Restaurants in the Balearic Islands recorded the steepest drop in customers across the whole of Spain last year.

High inflation and overtourism has caused prices in Majorca to soar (Image: Getty)
Officials in Majorca are considering a discount campaign to ease pressure on its struggling hospitality sector amid a drop in customer numbers. The Balearic Islands recorded the steepest decline in restaurant footfall across Spain last year in a trend linked to high inflation and overtourism. The new analysis by Delectatech, which mirrors previous findings focused on the summer season alone, showed a 3% overall drop in customer numbers in restaurants across the archipelago throughout 2025.
Meanwhile, parts of Spain with the lowest average spend, including Castile-La Mancha and Extremadura, saw a spike in footfall, the Majorca Daily Bulletin reports.

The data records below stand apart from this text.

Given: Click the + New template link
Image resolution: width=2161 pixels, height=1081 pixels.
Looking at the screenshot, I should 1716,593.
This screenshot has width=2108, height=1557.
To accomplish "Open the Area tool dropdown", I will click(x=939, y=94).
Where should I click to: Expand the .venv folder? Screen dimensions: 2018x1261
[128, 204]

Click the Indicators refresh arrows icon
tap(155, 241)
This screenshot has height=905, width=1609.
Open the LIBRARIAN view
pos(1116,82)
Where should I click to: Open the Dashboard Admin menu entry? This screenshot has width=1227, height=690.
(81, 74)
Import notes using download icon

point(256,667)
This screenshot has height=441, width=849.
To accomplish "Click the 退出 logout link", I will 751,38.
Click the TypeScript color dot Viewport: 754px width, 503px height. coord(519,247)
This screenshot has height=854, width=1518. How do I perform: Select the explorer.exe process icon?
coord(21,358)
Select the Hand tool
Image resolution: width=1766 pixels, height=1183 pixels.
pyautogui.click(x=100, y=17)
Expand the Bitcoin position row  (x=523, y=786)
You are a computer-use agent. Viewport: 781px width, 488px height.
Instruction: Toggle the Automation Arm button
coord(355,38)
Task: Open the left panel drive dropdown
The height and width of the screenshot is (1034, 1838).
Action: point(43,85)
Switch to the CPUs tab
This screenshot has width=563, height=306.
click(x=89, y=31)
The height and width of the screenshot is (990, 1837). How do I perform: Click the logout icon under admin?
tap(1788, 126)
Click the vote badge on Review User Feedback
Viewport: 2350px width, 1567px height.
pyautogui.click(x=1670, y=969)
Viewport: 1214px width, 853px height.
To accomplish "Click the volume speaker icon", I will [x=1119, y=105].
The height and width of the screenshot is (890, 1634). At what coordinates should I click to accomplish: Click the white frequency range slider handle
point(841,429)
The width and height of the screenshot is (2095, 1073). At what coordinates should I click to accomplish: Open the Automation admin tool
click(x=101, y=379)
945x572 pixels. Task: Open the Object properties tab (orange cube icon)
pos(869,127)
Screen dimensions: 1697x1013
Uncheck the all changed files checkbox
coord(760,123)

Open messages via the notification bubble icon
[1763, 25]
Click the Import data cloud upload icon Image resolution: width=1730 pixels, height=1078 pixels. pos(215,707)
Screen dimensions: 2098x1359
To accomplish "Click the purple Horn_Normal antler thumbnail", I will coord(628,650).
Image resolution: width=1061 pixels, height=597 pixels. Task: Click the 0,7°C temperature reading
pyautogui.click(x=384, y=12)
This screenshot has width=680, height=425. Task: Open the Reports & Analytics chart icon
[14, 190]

Delectratech said: “This behaviour suggests that consumers have reached a price ceiling, which limits price increases in the most expensive areas and reinforces the idea of a restraint in real spending, even in areas traditionally less price-sensitive.”

Protests and high costs contributed to a drop in visitor footfall during last year’s peak season (Image: Getty)
The Balearic Government has announced plans to help the archipelago’s restaurant sector by launching a discount voucher system similar to the scheme already in place to ease financial pressure on retailers.
It comes amid continued high inflation on the island group, linked to a reliance on imports, and a drop in international visitors to Majorca last year following anti-tourist demonstrations telling non-locals to “go home”.
The island’s biggest markets, Germany and Britain, saw respective year-on-year drops of 8.6% and 2.2% last July, with commentary linking the shift to both local hostility and rising costs.
“German demand appears to have reached its limit in terms of price sensitivity after two years of accepting substantial increases in package deals and flights, hotel rooms, car rentals and other products and services,” Spain’s tourism institute Turespaña noted.
Juanmi Ferrer, president of the CAEB Restaurants Association, said trade projections for 2026 would likely be similar to last year “or at most a little worse”.
Mr Ferrer told the MDB that the sector was already off to a rough start, with a “disastrous January” under its belt, making further price rises a near-inevitability.
“The last thing a restaurant wants is to raise prices, because that means fewer customers,” he said. “This year we’ll try to absorb those extra three to four percentage points of inflation as much as we can.”